Regarding drug delivery devices specifically, she notes that the industry faces several roadblocks. First, how is the product classified – as a device or as a drug? It may not always be obvious, and EU-based manufacturers need to navigate a particularly complex system involving two separate bodies. There is also a lack of specific market incentives or guidance related to rare diseases. The IRDiRC will be looking at what can be done to make things easier.

“We’re hoping to gain a better understanding of the regulatory basis and how we can stimulate development, as well as learning from the FDA,” she says.

Specific needs

So what do rare disease patients actually need in terms of drug delivery devices, be they combination products or otherwise? A big part of the equation, remarks Jonker, is the fact that many of these patients are children. Around 70% of rare diseases start exclusively in childhood (another 18% can start during childhood or adulthood), and the majority of these have a typical onset under the age of six.

That means that devices need to be adapted for a paediatric population – which most obviously means shrinking them down.

“If you have an implant [for prolonged drug delivery] or drug-eluting stent, it will need to be smaller to actually fit in children,” says Jonker. “That can be quite limiting, because you might need a certain dose of drug, but it needs to fit into a much smaller stent or implant.”

It doesn’t stop there, however. As paediatricians are fond of saying, a child is not just a small adult. For instance, young children have a different fat and muscle distribution to adults, meaning any intramuscular injection device will need to account for these differences.

Young children also have immature kidney and liver function, which may entail delivering the drug in smaller doses more frequently. There are differences in immune function, with implications for how certain drugs are injected, and differences in metabolism, with implications for dosage. “Children’s metabolism can be faster, so the release of the medication needs to be faster,” comments Jonker. Side effects may also be more pronounced.

There can be challenges, too, when it comes to usability. Very young children may struggle to swallow a pill, meaning a different form of administration (such as a drug-device combination) is required. Even as children get older, they may have a hard time operating their devices for one reason or another. If it’s their parent or carer who will be administering the drug, the design needs to reflect that too.

“How can the patient or the family handle the drug device combination?” says Jonker. “In some cases, like implants, you don’t have to do anything. But if you have to get a transdermal patch, the question is does this stick? Are you as a patient able to handle that easily?”

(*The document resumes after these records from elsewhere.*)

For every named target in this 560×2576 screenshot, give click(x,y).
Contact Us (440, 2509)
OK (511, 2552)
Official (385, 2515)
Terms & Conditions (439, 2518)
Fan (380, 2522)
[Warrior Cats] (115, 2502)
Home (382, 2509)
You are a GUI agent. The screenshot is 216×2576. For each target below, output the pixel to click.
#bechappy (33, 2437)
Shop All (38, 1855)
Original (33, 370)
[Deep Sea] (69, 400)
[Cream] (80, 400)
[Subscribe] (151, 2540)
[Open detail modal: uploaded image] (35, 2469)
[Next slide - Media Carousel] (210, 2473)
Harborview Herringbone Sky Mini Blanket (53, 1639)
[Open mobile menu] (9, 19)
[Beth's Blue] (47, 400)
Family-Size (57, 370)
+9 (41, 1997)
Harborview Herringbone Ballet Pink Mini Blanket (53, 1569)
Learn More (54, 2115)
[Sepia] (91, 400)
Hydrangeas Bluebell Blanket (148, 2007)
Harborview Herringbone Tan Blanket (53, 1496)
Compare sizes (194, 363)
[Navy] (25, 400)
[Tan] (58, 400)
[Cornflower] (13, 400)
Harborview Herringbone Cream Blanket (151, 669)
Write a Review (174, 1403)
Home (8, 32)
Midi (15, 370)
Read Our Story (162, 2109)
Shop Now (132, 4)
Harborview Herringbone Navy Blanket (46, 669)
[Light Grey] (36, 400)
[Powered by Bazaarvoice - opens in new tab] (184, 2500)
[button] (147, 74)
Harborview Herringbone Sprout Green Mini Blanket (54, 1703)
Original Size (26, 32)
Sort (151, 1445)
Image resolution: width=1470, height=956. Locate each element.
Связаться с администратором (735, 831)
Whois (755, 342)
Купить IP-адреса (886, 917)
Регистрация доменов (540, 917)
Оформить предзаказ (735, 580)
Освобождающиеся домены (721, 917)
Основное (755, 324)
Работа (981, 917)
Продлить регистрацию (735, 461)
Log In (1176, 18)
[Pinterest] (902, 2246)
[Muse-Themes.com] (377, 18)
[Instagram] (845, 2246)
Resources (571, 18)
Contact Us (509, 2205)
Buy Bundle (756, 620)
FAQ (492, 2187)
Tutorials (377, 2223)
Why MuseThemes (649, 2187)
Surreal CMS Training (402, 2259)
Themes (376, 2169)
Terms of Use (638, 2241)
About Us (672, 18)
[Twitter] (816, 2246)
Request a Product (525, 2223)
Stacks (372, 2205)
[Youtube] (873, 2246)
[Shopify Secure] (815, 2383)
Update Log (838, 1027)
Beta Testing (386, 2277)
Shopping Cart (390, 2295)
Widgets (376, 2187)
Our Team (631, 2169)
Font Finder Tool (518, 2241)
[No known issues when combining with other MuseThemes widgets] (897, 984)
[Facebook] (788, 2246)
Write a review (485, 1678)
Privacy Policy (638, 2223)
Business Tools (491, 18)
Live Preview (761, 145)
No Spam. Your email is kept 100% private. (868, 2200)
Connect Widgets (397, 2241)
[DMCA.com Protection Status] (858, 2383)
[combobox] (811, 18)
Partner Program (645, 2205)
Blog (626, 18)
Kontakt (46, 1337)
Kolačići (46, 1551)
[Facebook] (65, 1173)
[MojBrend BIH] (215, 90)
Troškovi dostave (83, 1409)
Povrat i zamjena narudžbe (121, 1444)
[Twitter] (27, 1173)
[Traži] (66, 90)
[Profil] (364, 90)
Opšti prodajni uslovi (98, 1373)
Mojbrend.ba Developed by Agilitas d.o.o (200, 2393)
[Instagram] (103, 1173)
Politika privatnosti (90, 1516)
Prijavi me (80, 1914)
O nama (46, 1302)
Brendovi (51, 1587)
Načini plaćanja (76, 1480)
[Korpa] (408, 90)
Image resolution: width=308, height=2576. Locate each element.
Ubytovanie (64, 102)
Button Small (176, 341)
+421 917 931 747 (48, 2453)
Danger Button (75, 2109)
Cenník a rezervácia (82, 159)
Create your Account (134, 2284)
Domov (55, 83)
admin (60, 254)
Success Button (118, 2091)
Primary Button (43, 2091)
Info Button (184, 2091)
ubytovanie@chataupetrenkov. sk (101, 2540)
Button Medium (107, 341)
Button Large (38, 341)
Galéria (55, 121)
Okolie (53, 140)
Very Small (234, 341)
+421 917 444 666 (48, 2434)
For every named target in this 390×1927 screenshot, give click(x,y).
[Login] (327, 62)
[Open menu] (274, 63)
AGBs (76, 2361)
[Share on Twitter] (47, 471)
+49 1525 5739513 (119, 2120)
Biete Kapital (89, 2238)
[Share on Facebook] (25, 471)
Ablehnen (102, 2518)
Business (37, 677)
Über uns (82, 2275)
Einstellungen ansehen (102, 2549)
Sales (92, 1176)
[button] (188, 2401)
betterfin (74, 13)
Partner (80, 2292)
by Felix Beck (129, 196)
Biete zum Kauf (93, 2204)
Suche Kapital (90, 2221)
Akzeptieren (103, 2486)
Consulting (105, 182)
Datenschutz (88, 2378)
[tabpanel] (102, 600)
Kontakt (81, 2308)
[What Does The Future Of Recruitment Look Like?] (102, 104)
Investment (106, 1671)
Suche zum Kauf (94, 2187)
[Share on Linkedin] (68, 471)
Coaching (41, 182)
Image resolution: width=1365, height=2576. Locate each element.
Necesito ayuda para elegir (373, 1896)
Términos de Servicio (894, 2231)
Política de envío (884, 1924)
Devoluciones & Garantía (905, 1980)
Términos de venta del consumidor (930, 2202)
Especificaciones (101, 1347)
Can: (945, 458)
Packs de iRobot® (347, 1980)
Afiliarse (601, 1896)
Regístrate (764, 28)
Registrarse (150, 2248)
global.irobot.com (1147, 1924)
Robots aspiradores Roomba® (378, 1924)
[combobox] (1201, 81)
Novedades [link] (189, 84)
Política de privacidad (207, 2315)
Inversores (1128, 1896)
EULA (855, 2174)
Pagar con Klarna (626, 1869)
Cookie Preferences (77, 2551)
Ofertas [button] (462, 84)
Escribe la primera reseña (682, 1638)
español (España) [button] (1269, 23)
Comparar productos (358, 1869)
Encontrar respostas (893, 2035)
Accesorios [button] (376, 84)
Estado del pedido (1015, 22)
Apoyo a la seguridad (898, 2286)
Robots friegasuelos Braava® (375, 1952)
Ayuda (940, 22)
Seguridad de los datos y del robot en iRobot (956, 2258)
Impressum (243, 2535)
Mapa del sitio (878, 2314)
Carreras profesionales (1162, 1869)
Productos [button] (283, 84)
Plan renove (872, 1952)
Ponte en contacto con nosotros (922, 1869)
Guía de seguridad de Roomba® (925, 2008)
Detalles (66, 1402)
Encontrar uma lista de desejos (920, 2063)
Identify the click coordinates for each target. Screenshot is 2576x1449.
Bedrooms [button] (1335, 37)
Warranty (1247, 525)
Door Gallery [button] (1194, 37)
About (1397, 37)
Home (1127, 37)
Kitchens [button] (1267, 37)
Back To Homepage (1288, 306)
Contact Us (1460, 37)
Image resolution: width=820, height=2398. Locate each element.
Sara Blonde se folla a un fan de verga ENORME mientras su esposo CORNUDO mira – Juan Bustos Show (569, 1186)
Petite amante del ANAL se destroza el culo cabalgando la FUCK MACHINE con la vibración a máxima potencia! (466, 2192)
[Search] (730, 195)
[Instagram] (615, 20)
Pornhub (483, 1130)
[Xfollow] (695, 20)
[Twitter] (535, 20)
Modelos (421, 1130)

In the FDA study of clinicians, 44% reported that paediatric intrathecal ports for drug delivery were an unmet need. One orthopaedic surgeon added that there was a need for ‘drug delivery devices that are controlled by feedback from physiologic sensors’. This, they added, would be suitable for ‘virtually every rare disease where a drug/dose relationship to the severity of disease is known’.

These kinds of considerations, however, are far from exhaustive – and it would be fair to say this topic has been historically under-explored. As the IRDiRC’s work gets under way, it should be possible to establish more areas of unmet need. It should also be possible to find solutions – places that industry and regulators can focus their efforts, in order to make a meaningful difference to patients’ lives.

“The question is really can we not only see it as a challenge, but also as a fantastic learning opportunity to bring all these fields together?” says Jonker. “We see fantastic progress in the field of drug development, we see fantastic progress in field of device development. I think the rare disease world is blooming. Can we truly see it as an opportunity to learn from each other and bring those strengths together? So, for me, the glass is half full.”